DBS stock have since ranged within $23-$27 for the past 12 months in a consolidation phrase.
Given continued weakness in Asia over the US-China trade war, by which any upcoming phrase 1 deal have failed to lift Asian equities, we decided to relook at this trade for opportunities to the downside.
To keep things simple on a Macro perspective, we think Singapore bank earnings can be based of two simple indicators namely Singapore GDP rate, and SIBOR rates, for which both have direct impact to the banks earnings.
Singapore Q3 GDP Growth Below Expectations
The economy of Singapore advanced 0.1 percent year-on-year in the third quarter of 2019, the same pace as in the previous period but missing market consensus of a 0.2 percent expansion, an advance estimate showed.
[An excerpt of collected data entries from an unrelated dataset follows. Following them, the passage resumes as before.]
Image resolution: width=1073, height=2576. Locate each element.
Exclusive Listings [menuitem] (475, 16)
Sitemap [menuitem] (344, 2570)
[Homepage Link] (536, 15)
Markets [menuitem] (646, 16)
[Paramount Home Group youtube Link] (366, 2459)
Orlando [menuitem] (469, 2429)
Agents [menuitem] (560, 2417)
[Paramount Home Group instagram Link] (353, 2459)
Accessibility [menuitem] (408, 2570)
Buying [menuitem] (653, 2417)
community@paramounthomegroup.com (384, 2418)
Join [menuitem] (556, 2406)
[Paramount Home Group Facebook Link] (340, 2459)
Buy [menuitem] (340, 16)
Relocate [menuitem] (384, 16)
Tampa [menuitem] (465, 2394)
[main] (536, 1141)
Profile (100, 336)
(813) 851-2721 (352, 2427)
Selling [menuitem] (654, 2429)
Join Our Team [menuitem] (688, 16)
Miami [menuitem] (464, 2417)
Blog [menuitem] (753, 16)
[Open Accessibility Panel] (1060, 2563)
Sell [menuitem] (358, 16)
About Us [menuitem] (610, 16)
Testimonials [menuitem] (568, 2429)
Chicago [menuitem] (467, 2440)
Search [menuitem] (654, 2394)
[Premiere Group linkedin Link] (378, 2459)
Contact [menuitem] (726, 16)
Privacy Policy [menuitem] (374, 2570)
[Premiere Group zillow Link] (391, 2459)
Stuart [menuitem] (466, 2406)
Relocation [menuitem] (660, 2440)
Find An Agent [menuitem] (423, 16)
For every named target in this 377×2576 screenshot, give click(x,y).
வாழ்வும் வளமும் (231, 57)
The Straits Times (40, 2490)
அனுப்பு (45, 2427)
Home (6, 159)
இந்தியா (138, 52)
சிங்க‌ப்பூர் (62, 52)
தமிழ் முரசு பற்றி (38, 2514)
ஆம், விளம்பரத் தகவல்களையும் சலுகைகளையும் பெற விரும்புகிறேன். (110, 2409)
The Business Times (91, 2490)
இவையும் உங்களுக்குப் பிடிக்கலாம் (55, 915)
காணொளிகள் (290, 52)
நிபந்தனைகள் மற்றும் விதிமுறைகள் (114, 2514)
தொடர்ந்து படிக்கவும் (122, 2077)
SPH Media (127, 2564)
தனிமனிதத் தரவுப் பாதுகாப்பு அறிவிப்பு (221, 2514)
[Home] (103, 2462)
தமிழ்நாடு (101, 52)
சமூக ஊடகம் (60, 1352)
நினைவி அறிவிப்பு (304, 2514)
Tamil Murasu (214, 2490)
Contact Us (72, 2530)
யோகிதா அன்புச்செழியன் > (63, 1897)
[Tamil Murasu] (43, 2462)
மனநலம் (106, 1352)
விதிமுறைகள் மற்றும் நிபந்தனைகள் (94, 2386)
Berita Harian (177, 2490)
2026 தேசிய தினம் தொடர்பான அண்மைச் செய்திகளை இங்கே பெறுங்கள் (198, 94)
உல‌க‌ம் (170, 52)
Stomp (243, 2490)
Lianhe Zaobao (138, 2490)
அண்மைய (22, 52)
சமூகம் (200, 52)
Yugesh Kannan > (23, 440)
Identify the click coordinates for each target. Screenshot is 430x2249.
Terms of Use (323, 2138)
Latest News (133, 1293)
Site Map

This remained the weakest growth rate since the second quarter of 2019, when the economy shrank 1.2 percent, amid a further contraction in manufacturing output and a slowdown in the services and construction activities.
On a quarter-on-quarter seasonally-adjusted annualised basis, the economy grew by 0.6 percent in the September quarter, compared to expectations of a 1.5 percent expansion and after a downwardly revised 2.7 percent contraction in the second quarter.
(Singapore YoY GDP per quarter)
(Price chart of DBS Bank with timing overlay above with Singapore GDP Data)
One can easily see how DBS stock highs of $30 were made just in Q2 2018 when year on year GDP growth is at 4.6%.
With the continued weakness as expected by the Monetary Authority of Singapore by which they have effected easing measures in the October Semi Annual review will provide speculators a good idea to where the weakness is.
One factor holding up the local banks have been that Sibor rates has been rising well into Q1 2019, tracking the US 10Y yields before we saw it moving lower in Q2 and Q3 this year as a result of the U-turn in the Fed rate policy.
We think has somewhat of a lagging effect on the earnings of the banks as various corporate bank loans are commonly reviewed on a annual rolling basis, and thus can expect the full impact of lower SIBOR affecting banks net interest margins by Q4 2019 / Q1 2020.
As we seek to review our global macro calls at the end of the year in preparation for 2020 interest rate plays, we remain bullish US treasuries at this stage in a 6-12 months period given our fundamental believe that the US-China trade war Phrase 1 "Deal" will not be able to boost the global economy by much as damage as already been done to both Asian economies and the USA.
We hereby reiterate our bearish view for DBS Bank, with a ongoing target for $18 on the back of weaker earnings in the next 3 quarters due to slow down in Asia possibly resulting in increased provisions for non performing loans and lower interest rates resulting in lower interest income.